C'est sur ce titre que je me suis réveillé. Cette nouvelle qui m'a tiré du lit. D'un retour du lexique.

Après une journée passée à travailler au jardin. À prélever (comme disent les chasseurs) les doryphores (les salauds ont pondu!), les larves qui attaquent mes patates. À arracher et à cueillir les derniers rangs de fèves, à arroser les artichauts, les haricots, tout ce qui souffre en ce moment. Et à amorcer la pompe, à remplir les cuves, bidons, et le récupérateur d'eau que ce printemps particulièrement sec a vidés.

Retour du lexique, donc. Avec, si je ne rêvais pas encore, le petitrobert. Pas moins. Il fallait bien ça pour me réveiller. Un gros titre annonçant le retour du lapin (c'est ainsi que je le recevais, que je l'interprétais). Cela, à un moment et dans un lieu, les jardins ouvriers, désormais familiaux, où les lapins ne sont pas les bienvenus. Pas plus que les chiens ou les poules d'eau.

Je ne vois pas en quoi on pourrait se réjouir du retour du lexique, ni comment on le fêterait. Ce petitrobert qui est du lapin. Tel qu'on le parle. Qu'il faudrait le parler.

La langue que l'on parle dans ces jardins n'a rien de particulier. En dehors de quelques mots techniques qui sont souvent du patois.

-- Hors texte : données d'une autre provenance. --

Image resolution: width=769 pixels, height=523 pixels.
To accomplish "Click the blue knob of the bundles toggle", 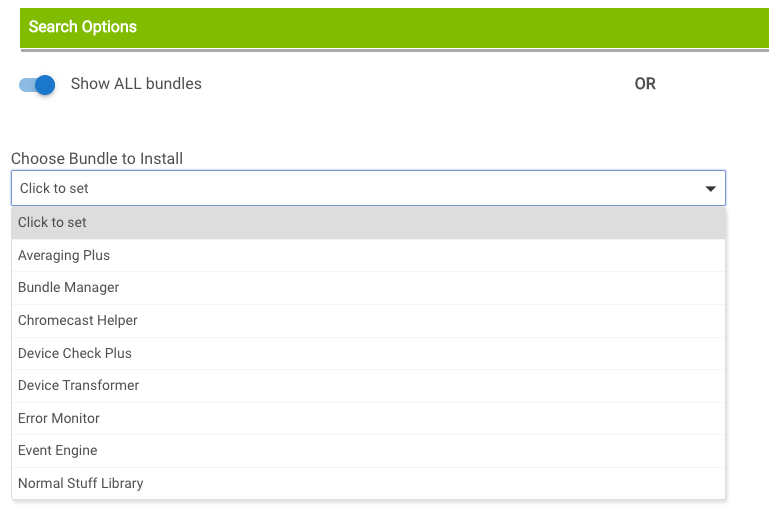I will pyautogui.click(x=44, y=85).
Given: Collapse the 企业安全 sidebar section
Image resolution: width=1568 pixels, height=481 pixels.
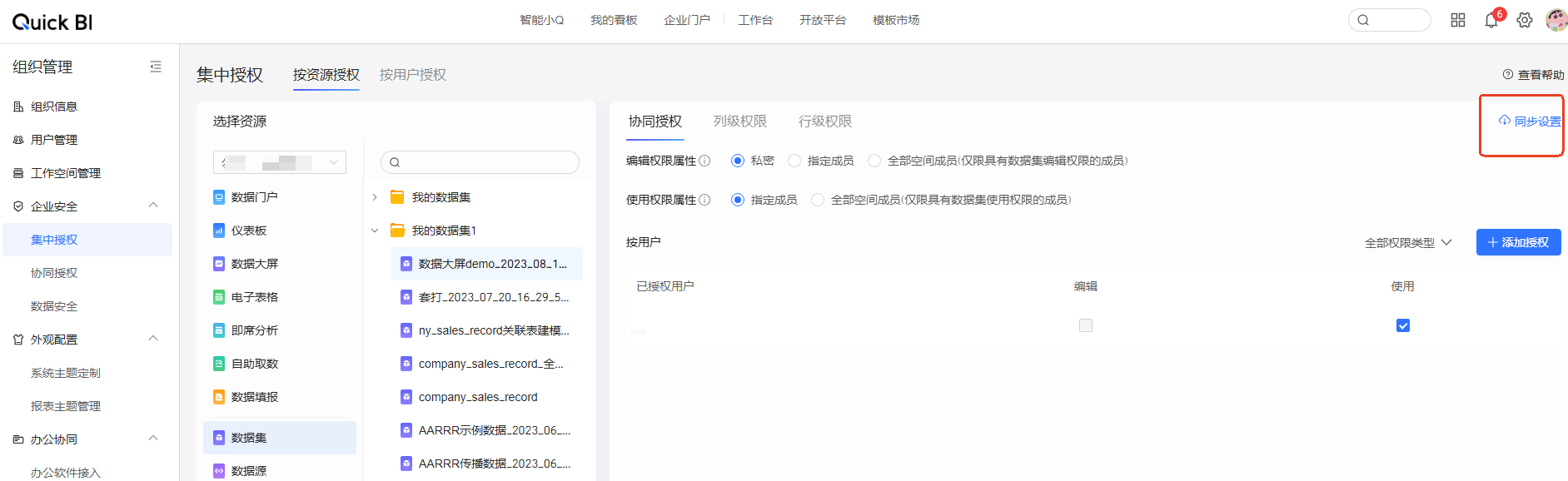Looking at the screenshot, I should tap(153, 206).
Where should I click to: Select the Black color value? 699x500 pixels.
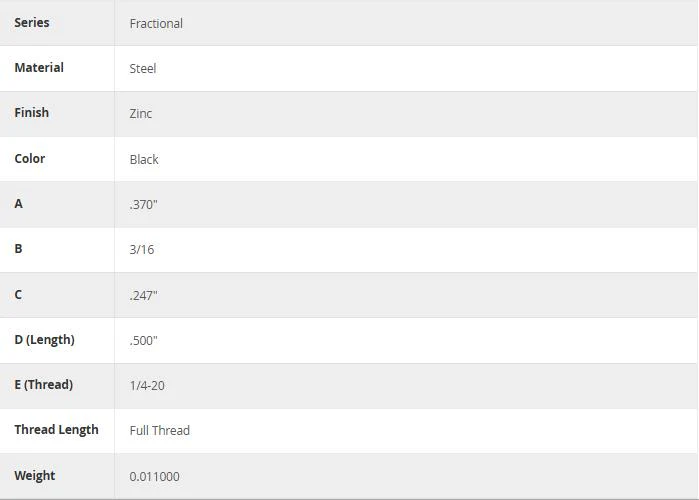coord(144,160)
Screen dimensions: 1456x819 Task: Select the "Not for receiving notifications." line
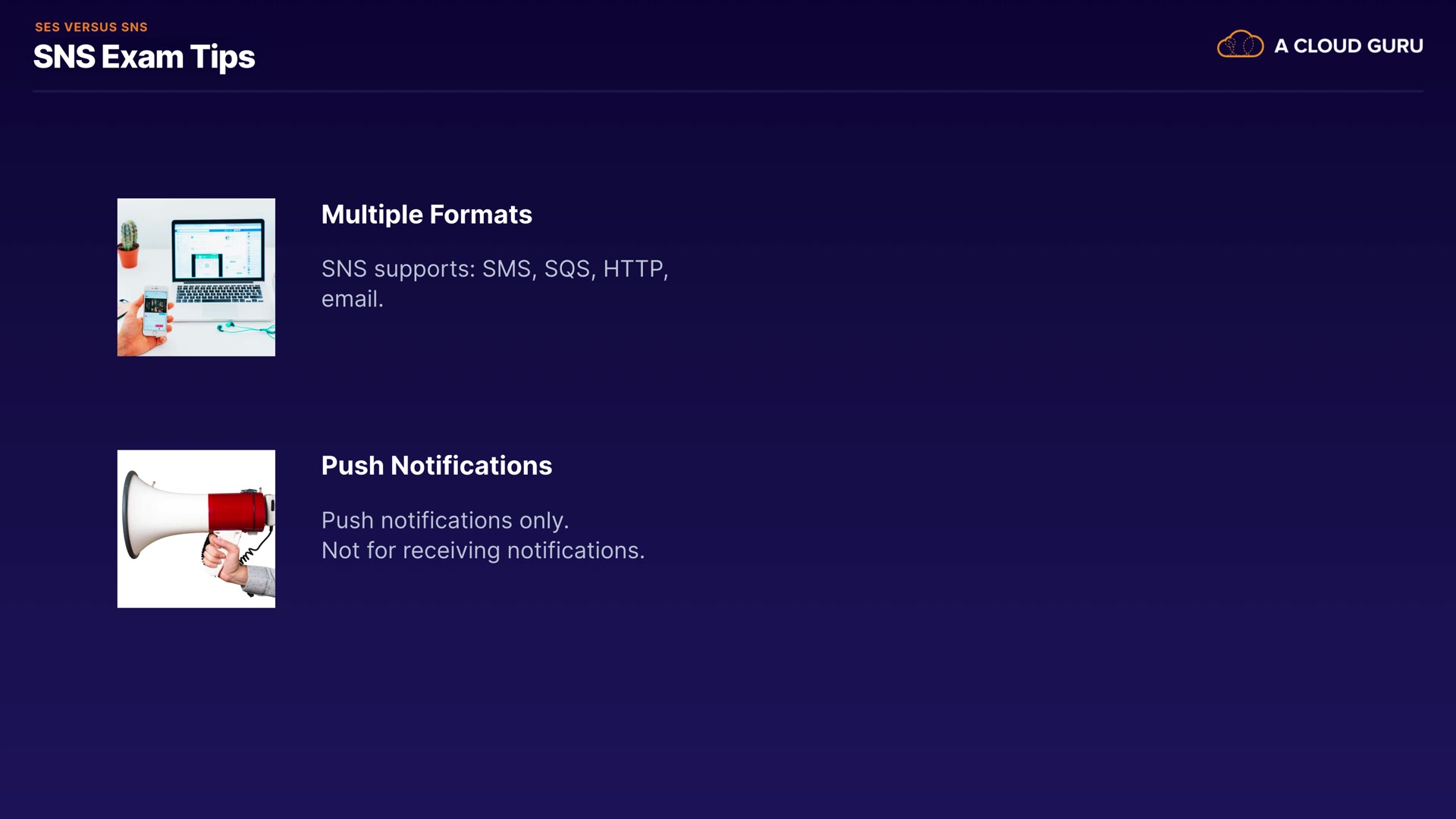[x=482, y=551]
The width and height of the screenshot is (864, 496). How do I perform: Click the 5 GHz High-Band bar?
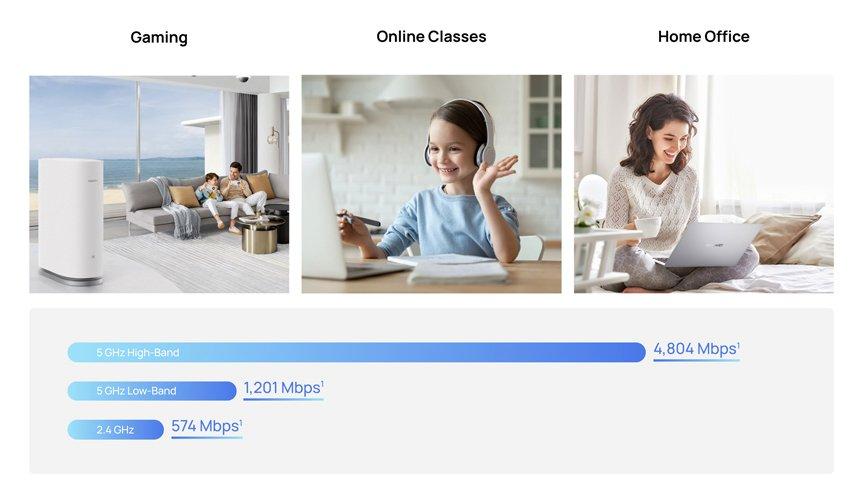tap(357, 352)
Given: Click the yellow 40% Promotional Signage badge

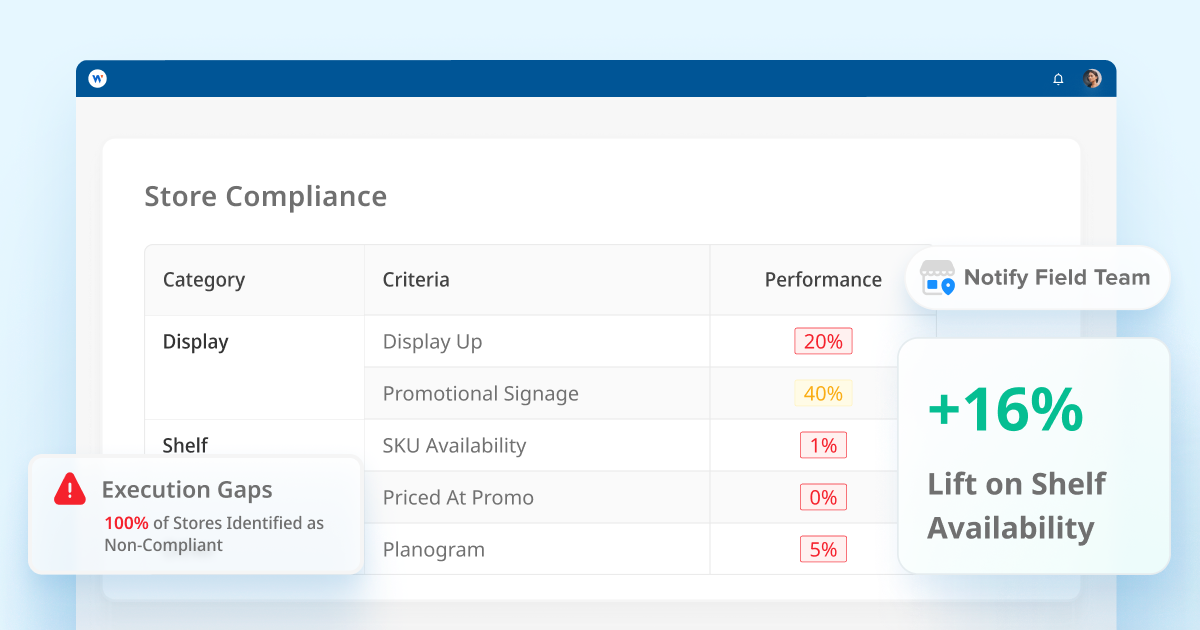Looking at the screenshot, I should tap(823, 393).
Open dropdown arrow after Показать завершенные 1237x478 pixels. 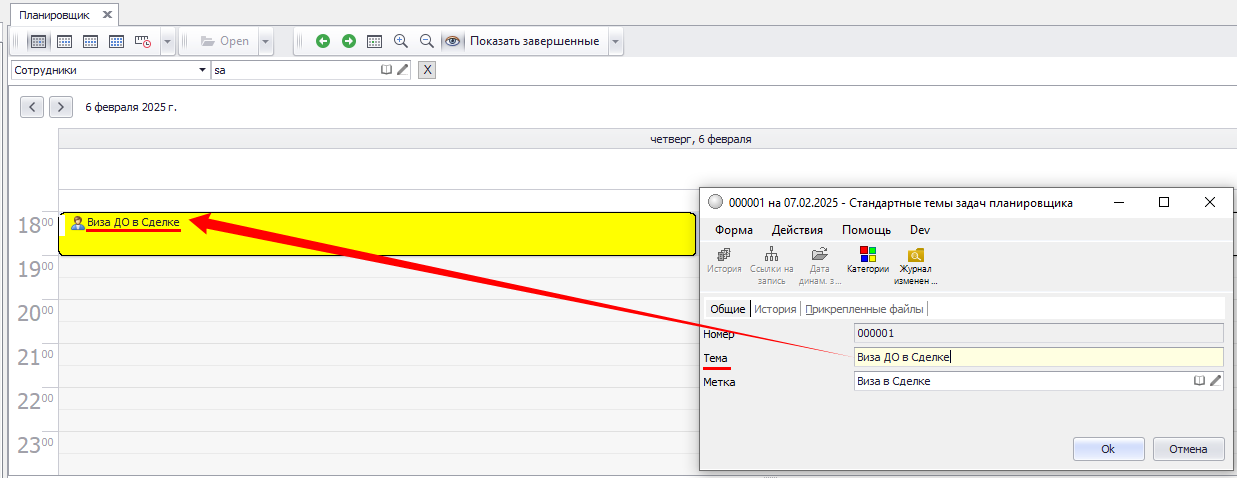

Et des accents divers presque autant que ce qu'on y cultive.

Mais dans les langues vernaculaires ou importées dont on relève de temps en temps la trace, il n'y a pas à ma connaissance le lapin.

Si certaines langues sont encore bien vivantes, ce que j'ai pu constater en semant mes fèves à la Sainte Catherine, en suivant les raises que d'autres ont tracées avant moi, ou en repiquant des tomates venues du Portugal, et par conséquent excellentes, je crois pouvoir dire, sans le moindre regret, que le lapin, du moins dans nos jardins, est une langue morte.